WHAT TO PRODUCE:
In the listing below, locate the line containing "You are a computer-use agent." and copy it and every line after it through the end, exactly as written, leaving out any pictures.

PROVIDED RECORDS:
•••

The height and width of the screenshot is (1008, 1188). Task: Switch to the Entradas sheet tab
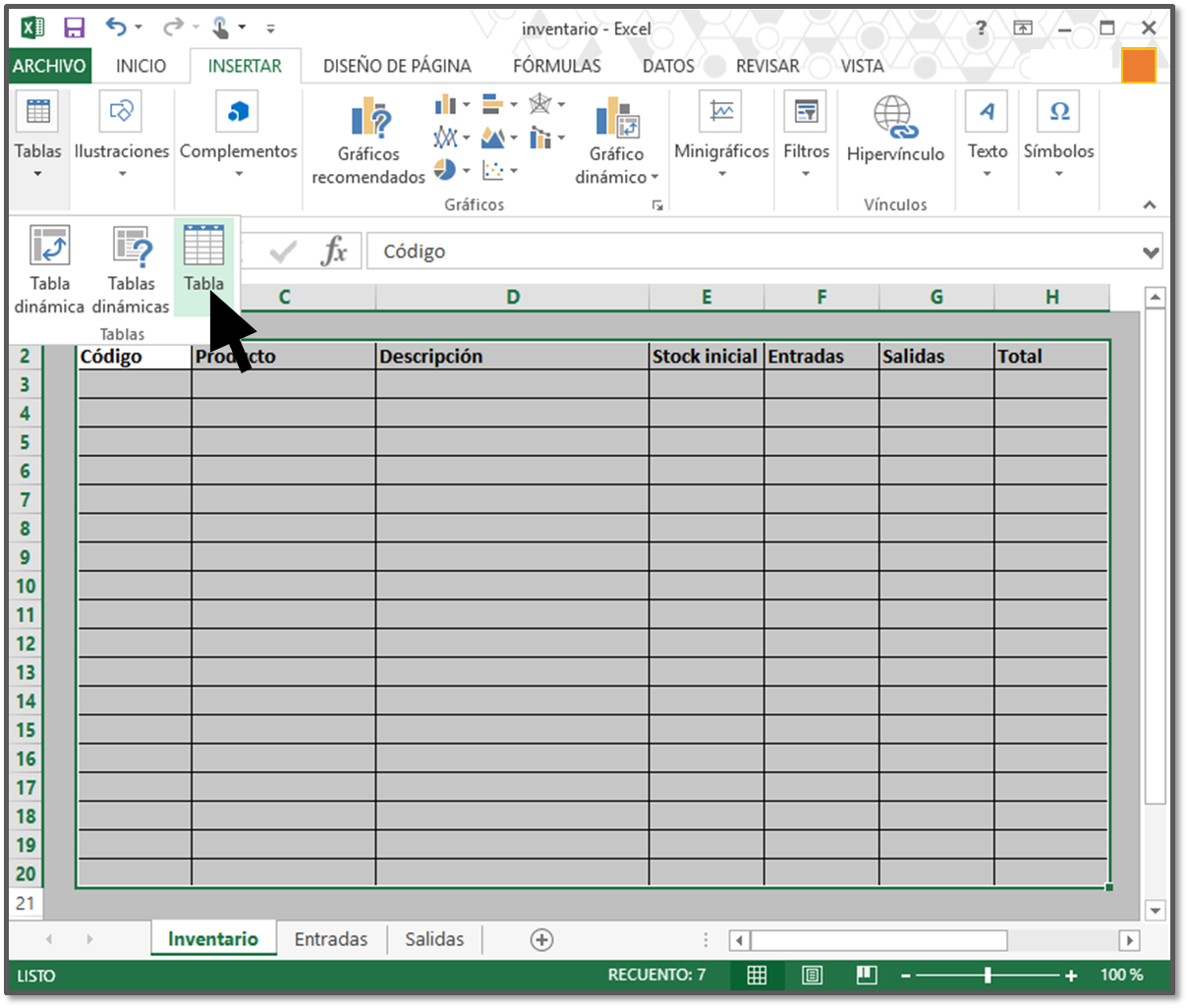(331, 939)
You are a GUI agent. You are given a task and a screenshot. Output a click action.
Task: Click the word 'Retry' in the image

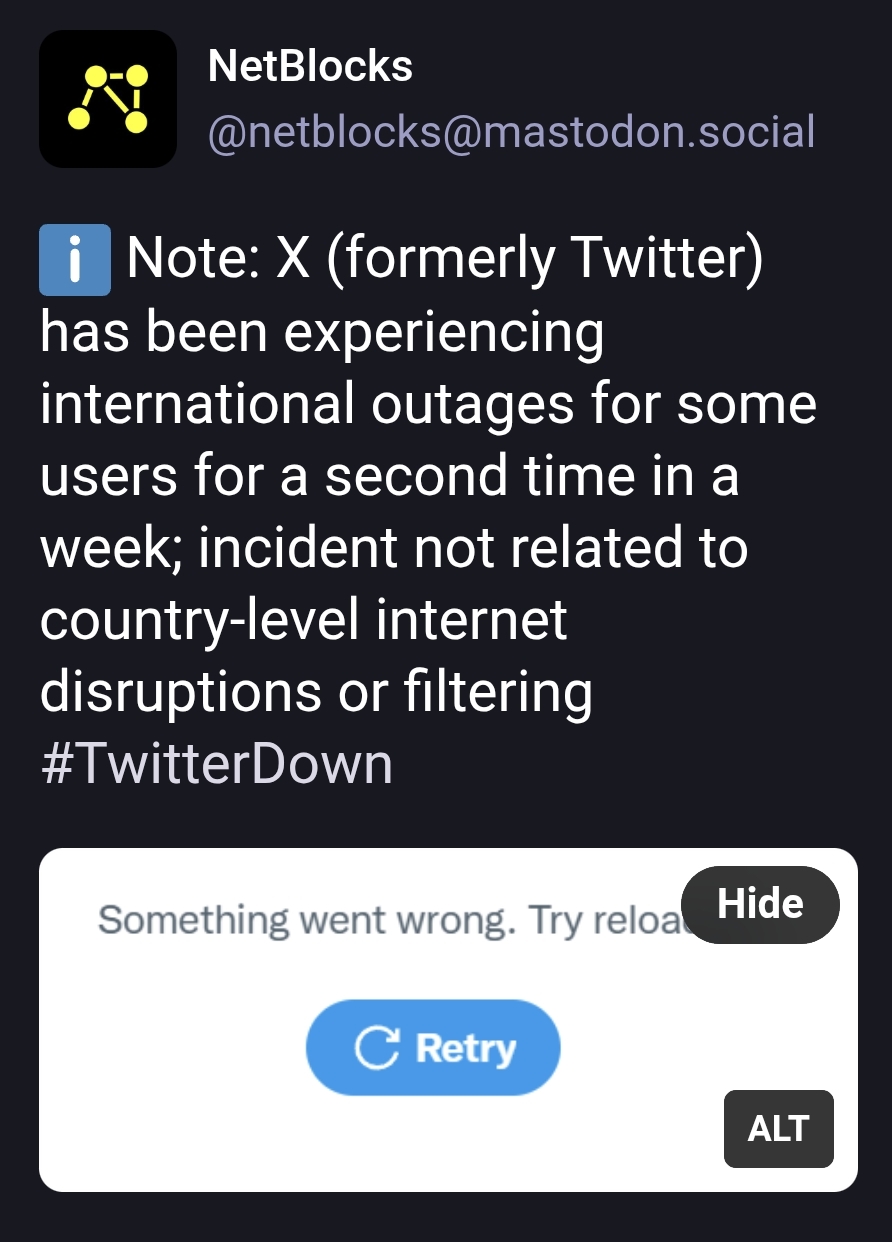(x=466, y=1048)
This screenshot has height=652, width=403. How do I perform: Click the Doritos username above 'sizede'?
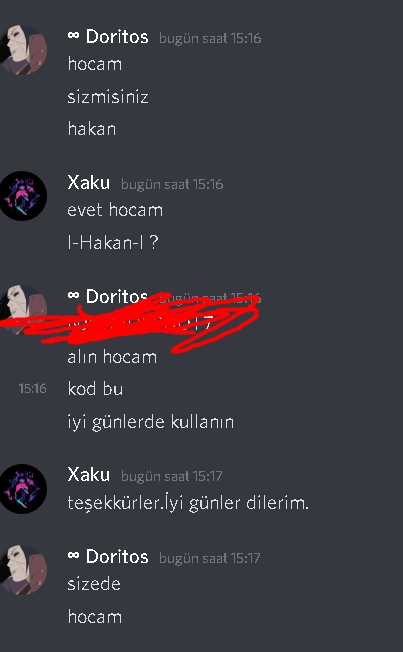[117, 556]
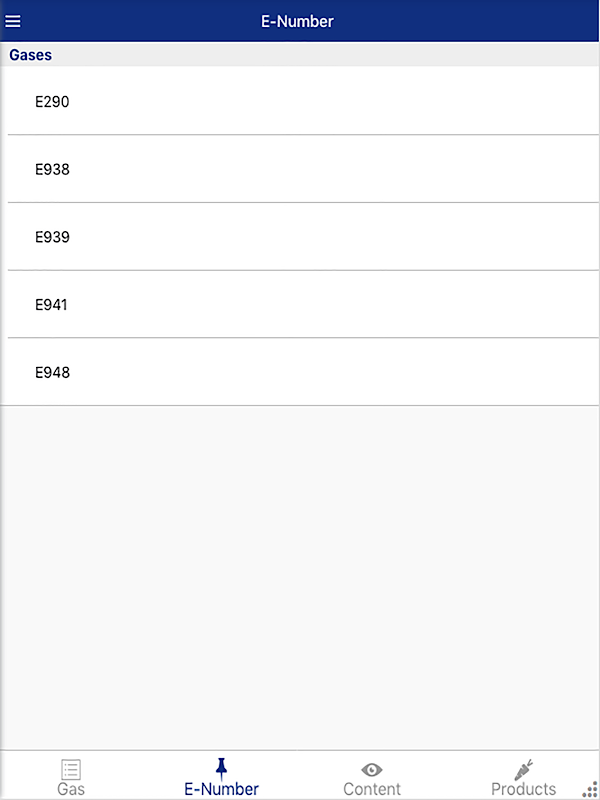Click the dotted resize grip in the corner
Screen dimensions: 600x800
click(x=590, y=790)
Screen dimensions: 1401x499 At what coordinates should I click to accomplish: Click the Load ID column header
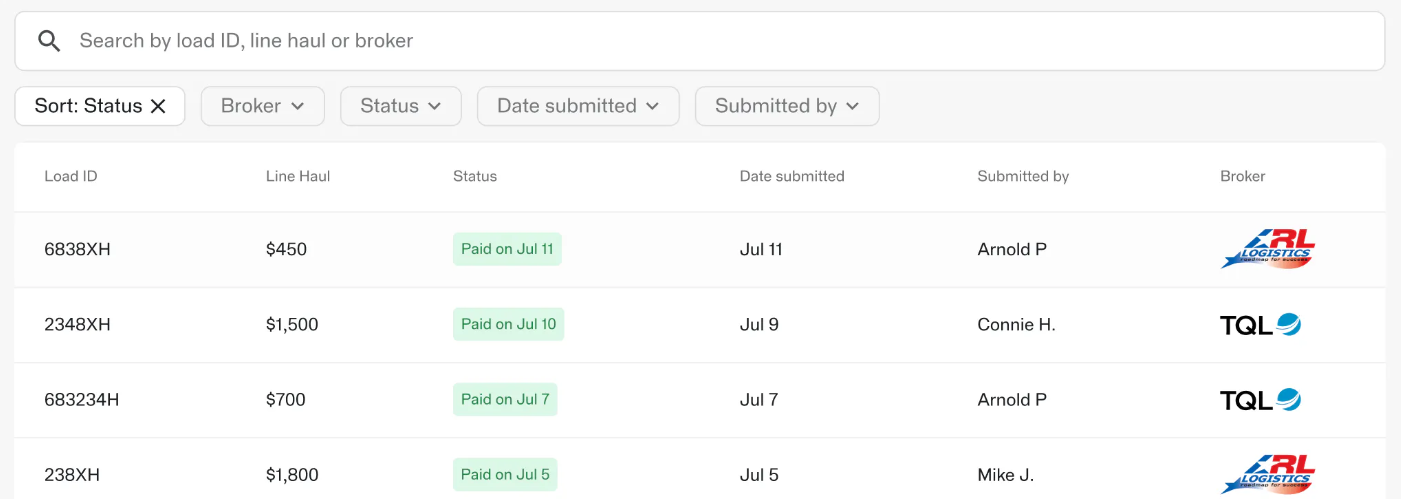(x=71, y=176)
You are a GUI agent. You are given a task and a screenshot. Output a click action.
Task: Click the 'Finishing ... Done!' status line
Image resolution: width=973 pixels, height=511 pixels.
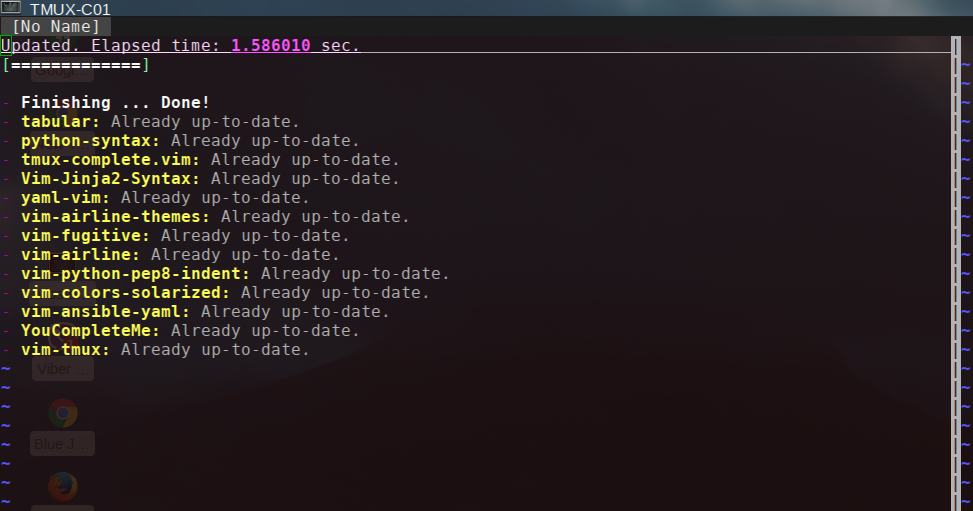(x=115, y=103)
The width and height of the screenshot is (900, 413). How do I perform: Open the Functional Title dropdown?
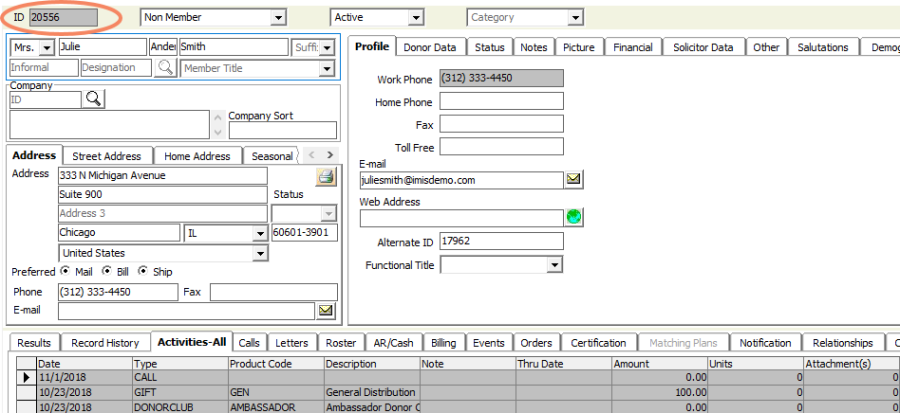(555, 265)
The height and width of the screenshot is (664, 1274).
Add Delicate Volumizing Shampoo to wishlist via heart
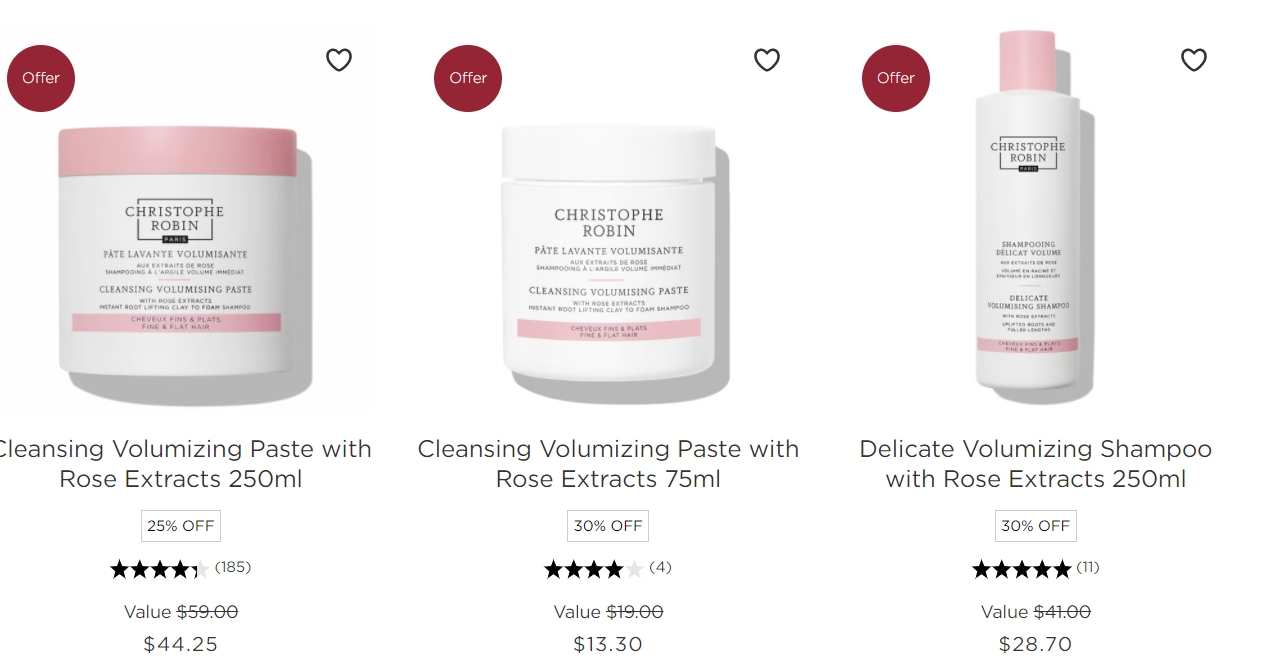1194,60
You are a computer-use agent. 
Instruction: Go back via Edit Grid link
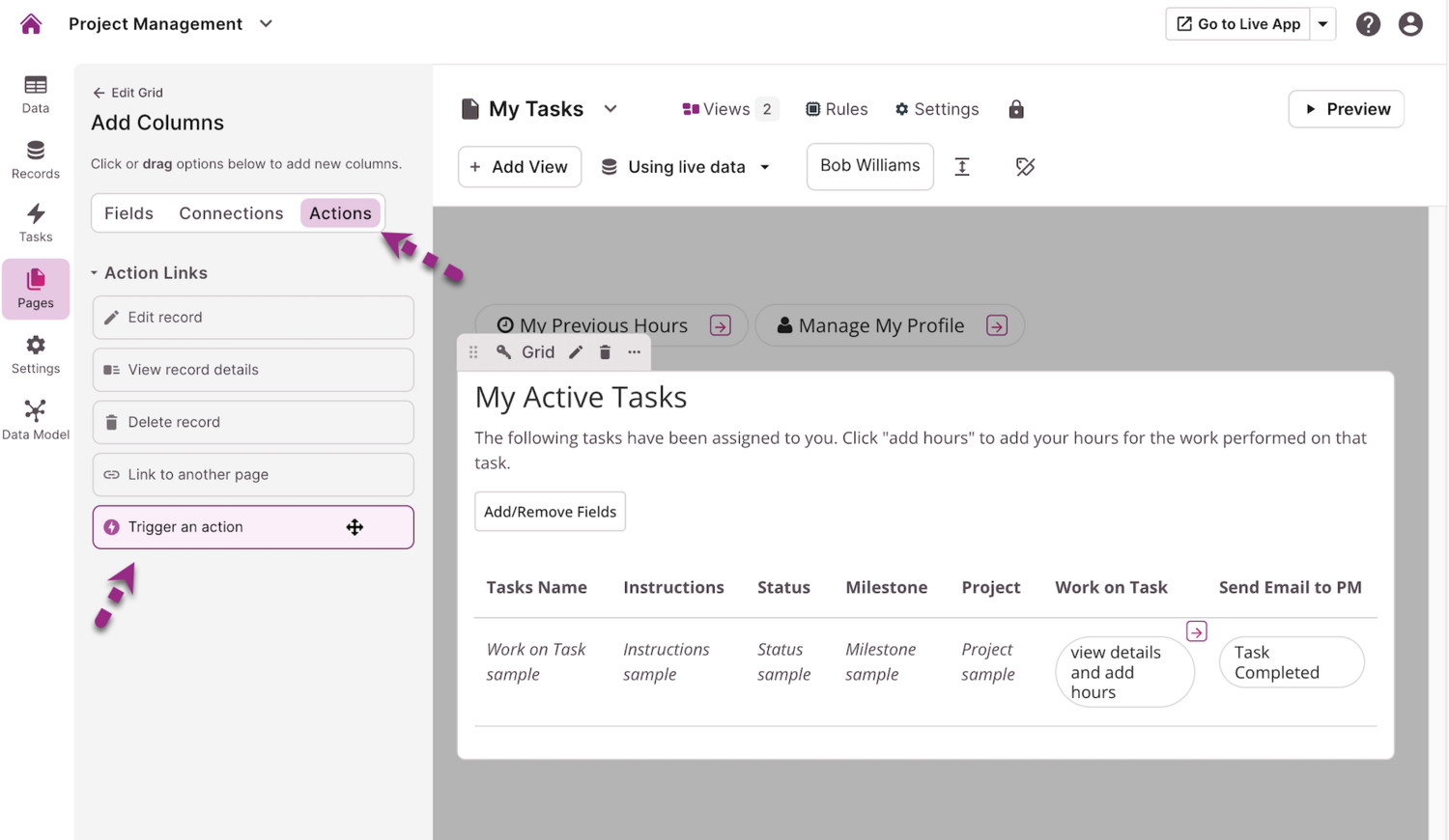pyautogui.click(x=128, y=93)
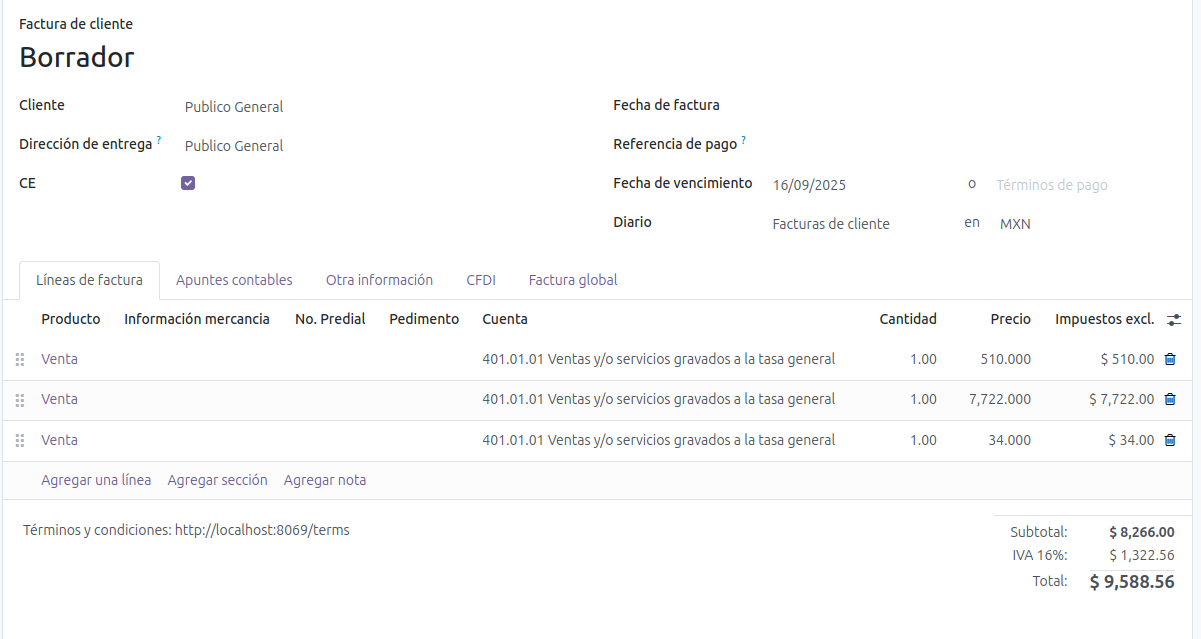Click drag handle of the 7,722.000 line
The height and width of the screenshot is (639, 1201).
[20, 400]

•••

SOLUTION TO THIS TASK:
You are a computer-use agent. 
Instruction: Go back via Edit Grid link
pyautogui.click(x=128, y=93)
Click drag handle of the 7,722.000 line
The height and width of the screenshot is (639, 1201).
[20, 400]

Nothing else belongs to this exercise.